Copy out every line below without alteration.

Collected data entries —
Content starts
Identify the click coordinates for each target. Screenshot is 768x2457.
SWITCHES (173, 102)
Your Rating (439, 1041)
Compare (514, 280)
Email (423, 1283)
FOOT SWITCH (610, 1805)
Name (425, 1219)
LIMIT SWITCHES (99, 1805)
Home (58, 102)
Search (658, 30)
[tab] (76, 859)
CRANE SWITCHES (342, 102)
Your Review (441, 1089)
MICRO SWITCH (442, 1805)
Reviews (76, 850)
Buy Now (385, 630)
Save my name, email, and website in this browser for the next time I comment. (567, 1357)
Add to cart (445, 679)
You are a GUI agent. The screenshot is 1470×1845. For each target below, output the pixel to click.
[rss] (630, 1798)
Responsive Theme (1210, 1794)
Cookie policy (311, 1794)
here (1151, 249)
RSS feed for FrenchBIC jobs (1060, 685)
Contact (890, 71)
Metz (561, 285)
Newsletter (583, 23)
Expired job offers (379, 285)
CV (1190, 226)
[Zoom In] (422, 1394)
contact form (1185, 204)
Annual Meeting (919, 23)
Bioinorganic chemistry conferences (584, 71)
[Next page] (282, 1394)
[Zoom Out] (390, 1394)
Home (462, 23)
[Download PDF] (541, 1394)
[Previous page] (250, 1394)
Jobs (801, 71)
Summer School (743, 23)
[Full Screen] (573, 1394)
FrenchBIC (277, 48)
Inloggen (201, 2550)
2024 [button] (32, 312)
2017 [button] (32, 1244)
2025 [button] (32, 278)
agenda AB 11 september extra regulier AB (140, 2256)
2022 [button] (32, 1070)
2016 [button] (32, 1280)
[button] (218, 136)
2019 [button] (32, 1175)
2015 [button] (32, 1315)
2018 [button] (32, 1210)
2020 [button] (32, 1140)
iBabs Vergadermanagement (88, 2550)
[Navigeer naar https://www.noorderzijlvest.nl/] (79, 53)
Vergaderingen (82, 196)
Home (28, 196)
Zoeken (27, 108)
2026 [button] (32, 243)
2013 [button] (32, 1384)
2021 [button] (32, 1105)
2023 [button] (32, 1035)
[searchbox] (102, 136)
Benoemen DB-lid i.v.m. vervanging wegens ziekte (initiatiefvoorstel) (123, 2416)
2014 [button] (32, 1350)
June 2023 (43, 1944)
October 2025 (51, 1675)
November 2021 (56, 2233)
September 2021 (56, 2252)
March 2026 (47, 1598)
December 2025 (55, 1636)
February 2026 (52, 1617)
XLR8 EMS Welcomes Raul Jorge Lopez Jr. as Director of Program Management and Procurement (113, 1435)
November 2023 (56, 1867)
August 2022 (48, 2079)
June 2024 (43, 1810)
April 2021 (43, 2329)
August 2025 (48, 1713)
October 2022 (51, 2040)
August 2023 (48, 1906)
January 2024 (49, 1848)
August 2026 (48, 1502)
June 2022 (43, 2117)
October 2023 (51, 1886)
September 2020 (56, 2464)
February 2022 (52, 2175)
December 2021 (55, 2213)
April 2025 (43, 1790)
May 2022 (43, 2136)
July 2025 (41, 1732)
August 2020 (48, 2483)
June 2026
Content ends
Exercise answer —
Identify the click coordinates for each target. Screenshot is 768x2457.
SWITCHES (173, 102)
Your Rating (439, 1041)
Compare (514, 280)
Email (423, 1283)
FOOT SWITCH (610, 1805)
Name (425, 1219)
LIMIT SWITCHES (99, 1805)
Home (58, 102)
Search (658, 30)
[tab] (76, 859)
CRANE SWITCHES (342, 102)
Your Review (441, 1089)
MICRO SWITCH (442, 1805)
Reviews (76, 850)
Buy Now (385, 630)
Save my name, email, and website in this browser for the next time I comment. (567, 1357)
Add to cart (445, 679)
You are a GUI agent. The screenshot is 1470×1845. For each target below, output the pixel to click.
[rss] (630, 1798)
Responsive Theme (1210, 1794)
Cookie policy (311, 1794)
here (1151, 249)
RSS feed for FrenchBIC jobs (1060, 685)
Contact (890, 71)
Metz (561, 285)
Newsletter (583, 23)
Expired job offers (379, 285)
CV (1190, 226)
[Zoom In] (422, 1394)
contact form (1185, 204)
Annual Meeting (919, 23)
Bioinorganic chemistry conferences (584, 71)
[Next page] (282, 1394)
[Zoom Out] (390, 1394)
Home (462, 23)
[Download PDF] (541, 1394)
[Previous page] (250, 1394)
Jobs (801, 71)
Summer School (743, 23)
[Full Screen] (573, 1394)
FrenchBIC (277, 48)
Inloggen (201, 2550)
2024 [button] (32, 312)
2017 [button] (32, 1244)
2025 [button] (32, 278)
agenda AB 11 september extra regulier AB (140, 2256)
2022 [button] (32, 1070)
2016 [button] (32, 1280)
[button] (218, 136)
2019 [button] (32, 1175)
2015 [button] (32, 1315)
2018 [button] (32, 1210)
2020 [button] (32, 1140)
iBabs Vergadermanagement (88, 2550)
[Navigeer naar https://www.noorderzijlvest.nl/] (79, 53)
Vergaderingen (82, 196)
Home (28, 196)
Zoeken (27, 108)
2026 [button] (32, 243)
2013 [button] (32, 1384)
2021 [button] (32, 1105)
2023 [button] (32, 1035)
[searchbox] (102, 136)
Benoemen DB-lid i.v.m. vervanging wegens ziekte (initiatiefvoorstel) (123, 2416)
2014 [button] (32, 1350)
June 2023 (43, 1944)
October 2025 (51, 1675)
November 2021 (56, 2233)
September 2021 (56, 2252)
March 2026 (47, 1598)
December 2025 (55, 1636)
February 2026 (52, 1617)
XLR8 EMS Welcomes Raul Jorge Lopez Jr. as Director of Program Management and Procurement (113, 1435)
November 2023 (56, 1867)
August 2022 (48, 2079)
June 2024 (43, 1810)
April 2021 (43, 2329)
August 2025 (48, 1713)
October 2022 (51, 2040)
August 2023 (48, 1906)
January 2024 (49, 1848)
August 2026 (48, 1502)
June 2022 (43, 2117)
October 2023 (51, 1886)
September 2020 (56, 2464)
February 2022 (52, 2175)
December 2021 (55, 2213)
April 2025 (43, 1790)
May 2022 (43, 2136)
July 2025 (41, 1732)
August 2020 (48, 2483)
June 2026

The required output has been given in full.